Fadi Thabet | Palestine

This story is not only about war, nor only about amputation, nor only about displacement. It is about a single child standing at the heart of all that, trying to redefine his body and the world around him.

Rateb lost his leg in a bombing. He lost his mother and brother. His house was destroyed and he was displaced to a tent that carried nothing of home except its name.

Yet, he did not lose one thing: his desire to keep walking.

Since October 7th, Gaza has become the world’s highest place for child limb amputations, according to humanitarian organizations. In this harsh context, Rateb’s story does not seem an exception, but one of the most revealing tales of what it means to grow up as a child in a war that offers only narrow choices for life.

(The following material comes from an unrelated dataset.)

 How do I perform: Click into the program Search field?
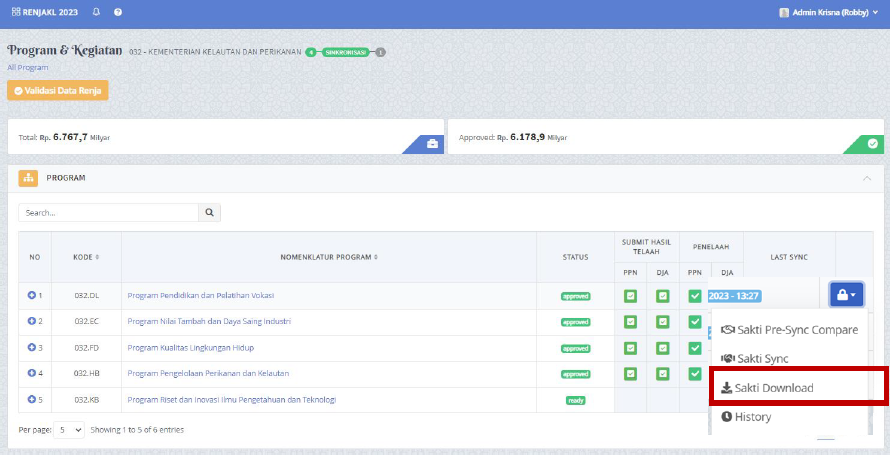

With the absence of prosthetics, he resorted to what was available around him: sewage pipes, plastic pieces, and simple straps.

This is how he made himself a new leg… or rather: reinvented the meaning of a leg.

I chose to tell the story through Rateb alone, because I was not looking for visual variety, but human depth.

I did not want to present the war as a direct backdrop, but as a shadow passing through the details:

in the crumbling walls, in the tent, in the prosthetic, and in the step that hesitates before being taken.

Each photo here reveals a layer of Rateb’s character: his calm, his play, his attempts, his discovery, his friendships, his solitude, and his strength.

Focusing on a single child is not a limitation, but a conscious choice. The story is not about the place, but about the self trying to remain standing.

This is not a story about amputation, but about a child reinventing his leg… to reinvent his life.

Despite the pain Rateb experiences daily, the child continues searching for ways to play, move, and live. His story is not an individual case, but a reflection of hundreds of children who lost limbs without losing their will to survive. Through these images, I aim to show that human dignity is undefeated, and that light can emerge even from the harshest moments. Rateb’s story is a testament to the strength of the spirit, and to our responsibility to see the human before the wound.